The descent, count on 1-2 hours. (long?)
But yes, this is a big route. Make up you mind before you go. But for people up for the task, highly recommended.
Oh, by the way - it was done in 8 hours fjord-fjord by some swedes. Not to bad...
jonas - 06/Aug/08
Ok, you are just right, deadly was a bit too much. I just wanted to give a slightly different view than the one presented in the guidebook, preventing inexperienced mountaineers like myself from going up there risking their lives. I understand that it is highly recommended by others, but I will not recommend it...
Is it for real that the descent is 1-2 hours? One hour if you run and know the way (-:
Gustaf Leijonhufvud - 06/Aug/08
Did the route 2 weeks ago, a great day. A few comments: Looking carefully, we found a very good line on the approach making it no more difficult than going to the original start on the Vest Pillar, avoiding both the slab and the rappel.
The line drawn in the topo is very wrong regarding the start of the climb. Rather follow the text.
On the last pitch we climbed the short rock face straight up, probably grade 5.
I've heard very different opinions about the descent. We didn't have any problems. There's a fixed rapell a bit down from the top of the route. Then you keep high. A good idea is to look for big block, almost a tower, and climb the grassy gully leading up behind it.
Magnus - 13/Aug/08
Regarding the descend I think that most partys should count on a little bit more than 1-2 hours the first time they are there....unless you BASE-jump to avoid the last two ugly pitches ;-)

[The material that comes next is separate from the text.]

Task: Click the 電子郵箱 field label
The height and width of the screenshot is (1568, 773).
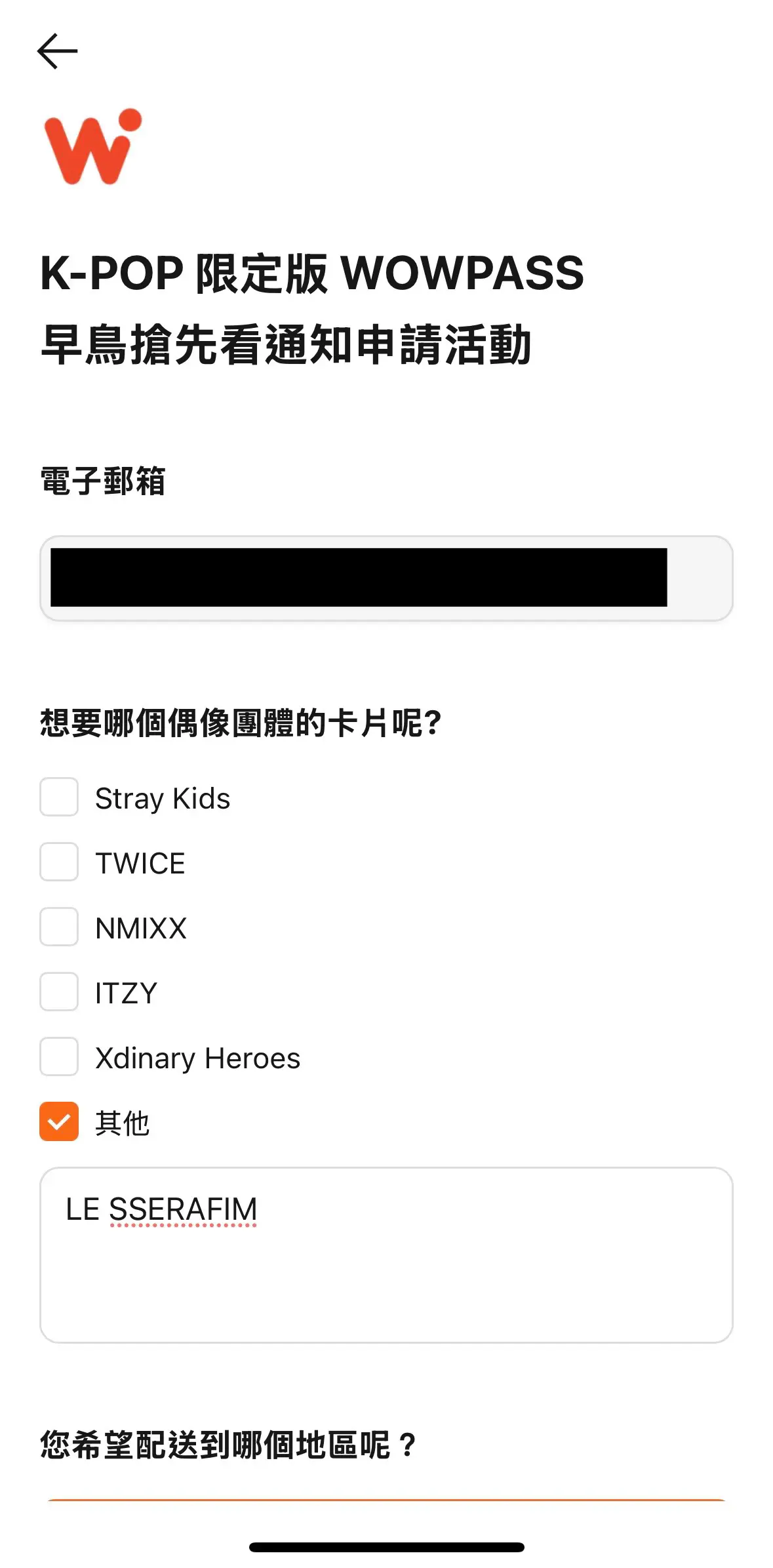Action: pos(103,481)
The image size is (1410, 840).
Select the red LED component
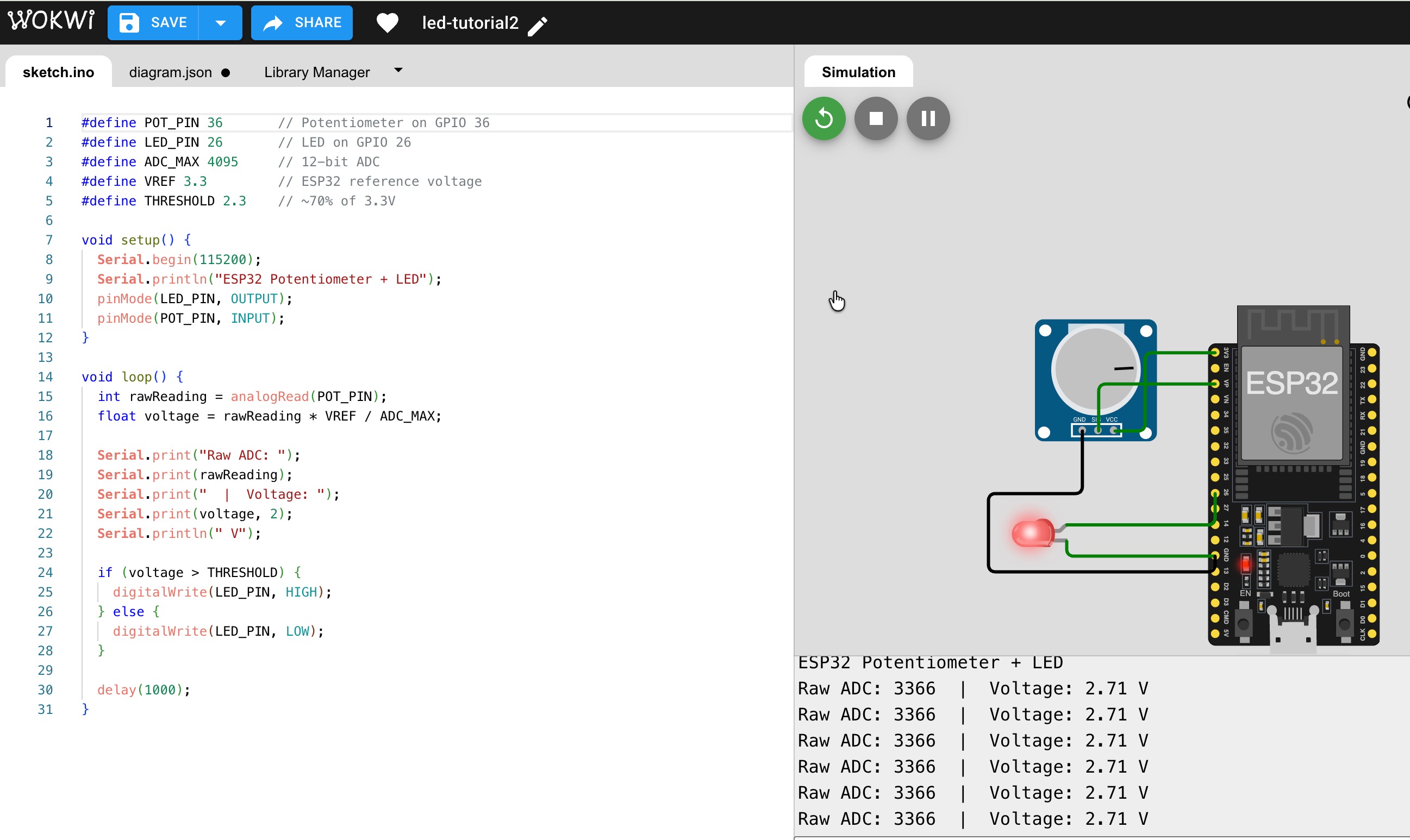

This is not like descending the Priest (or Gandalf wall),the terraine is rather complex and the line drawn/description in the new guidebook is a laugh.
I think Magnus sums it up a lot better!!!
8-hrs amazing...big ups
Nis Vagner - 23/Aug/08
It's question about rack recommendation, assuming we intend to climmb light but not too much runnout.
Is there a need to bring big pieces (like new C4 #4, #5, #6) ?
If so, can you please tell us in which pitches these big pieces are useful ? Need to double them ?
If you have any other special recommendation about pieces used on some pitches, please tell us.
eric.nyssens - 22/Mar/13
The approach is depending on the water. If wet, you might take a rope on 2 places. If it is dry, slightly harder then Vespillaren, but not really dangerous.
The route is obvius an good. Found Pitch 3 very hard for the grade. Take the left Crack, even if in the topo they show the right.
We climbed the exit during rain, what is horrible.
The way down is hard to find. Make sure that you dont go to far left. You even have to climb a small way up, just after the first rapell. Instead of the original way, whitch I couldnt find, we took the very big couloir, what was a good solution. Depending on your downclimbingskills, 1-7 Rappels.
The route is a great alpine experience. But consider less good climbing the on Presten, with a long approach and descent.
Most probably, I will not climb it again.
Bring enough gear, but nothing special is needed. C5 can be helpfull but is not mandatory. We also didn't used Microwires, but a couple of small rocks.